Silex à la française

Silex à la française

[random], 2018,
silex du loing, paillettes, sable multicolore.
15 x 15 x 10 cm
Production Les Tanneries
Photo : Tadzio

Quand je me suis installé à Dungeness au milieu des années 1980, je n’avais aucune intention d’y créer un jardin. Ça semblait d’ailleurs inimaginable: il n’y avait là que des galets, pas de terre et une végétation étique. Devant la porte d’entrée avait cependant été construit un parterre: une sorte de rocaille en tessons de briques et en ciment qui s’intégrait bien au décor. Un jour en marchant sur la plage à marée basse, j’ai remarqué un silex magnifique. Je l’ai ramené et l’ai mis à la place d’une des briques de ma rocaille; j’eus bientôt remplacé tous les moellons par des silex. Ils n’étaient pas facile à trouver mais, après chqaue tempête, il en apparaissait de nouveaux. Le parterre était magnifique, on aurait dit des dents de dragons, blanches et grises. Ma promenade à la lisière de la mer eut dès lors un but précis. […]

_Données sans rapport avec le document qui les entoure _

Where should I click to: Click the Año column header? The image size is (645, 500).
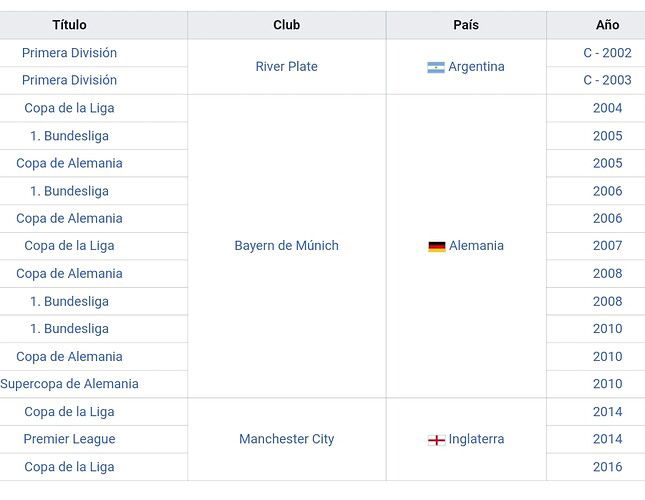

Les pierres surtout disposées en cercle, me rapellent les cromlechs et les dolmens. Elles ont le même mystérieux pouvoir d’attraction. Après avoir terminé de transformer la rocaille et jeté les dernières briques à la mer, j’ai construit le cercle de pierres à gauche lorsqu’on se tient face au cottage: il mesure environ un mètre cinquante de diamètre et se compose de silex en dents de dragon, de briques polies par les flots (pour l’indispensable touche de couleur), et de pierres et de coquillages aux formes inhabituelles. Cela m’a pris une bonne partie de l’hiver, avec l’aide d’un sac de plombier américain qui me permettait de rapporter une demi-douzaine de pierres à chaque voyage.

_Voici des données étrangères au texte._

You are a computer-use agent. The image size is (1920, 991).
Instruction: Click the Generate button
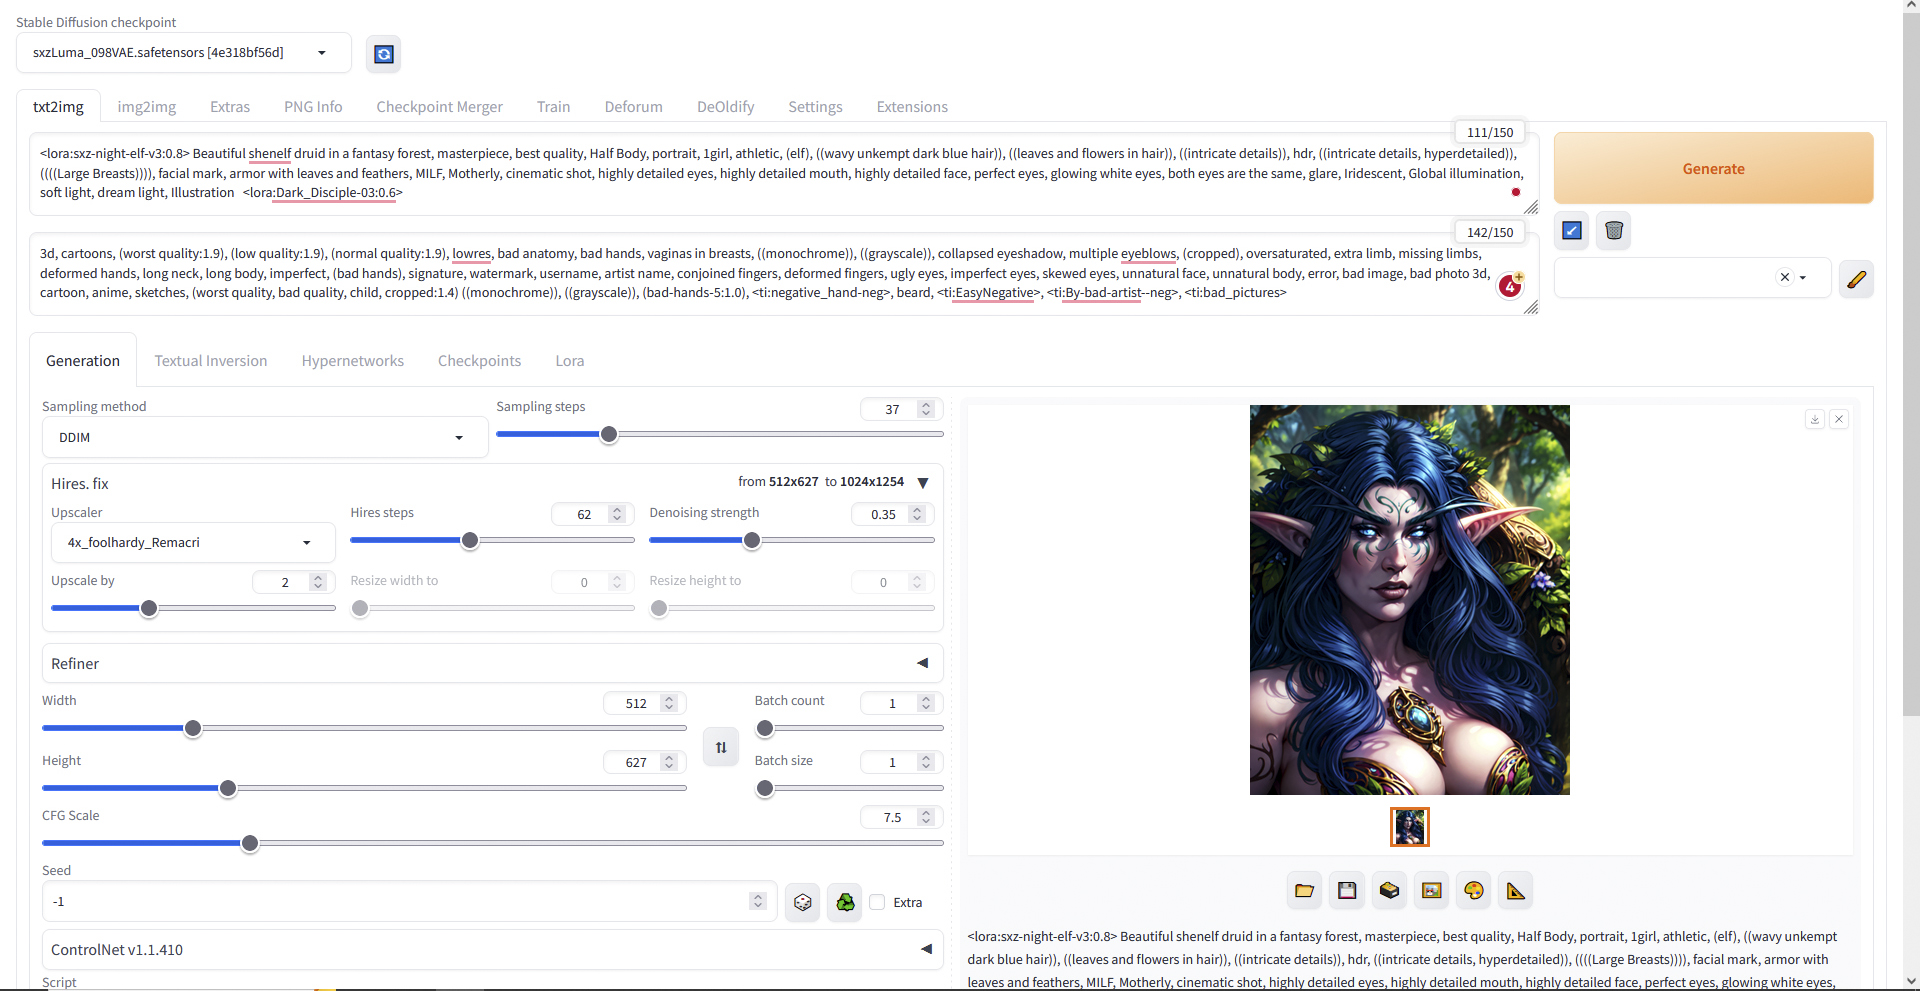1713,169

Le cercle a donné le ton du jardin de devant: ce serait un jardin formel « à la française ». Bientôt un second cercle, à droite, répétait le premier; suivi par le parterre ovale au centre, empli de cailloux blancs et au centre duquel figurent des pierres rouges et grises.

Un dernier jardin, Derek Jarman, Thames & Hudson, 2012.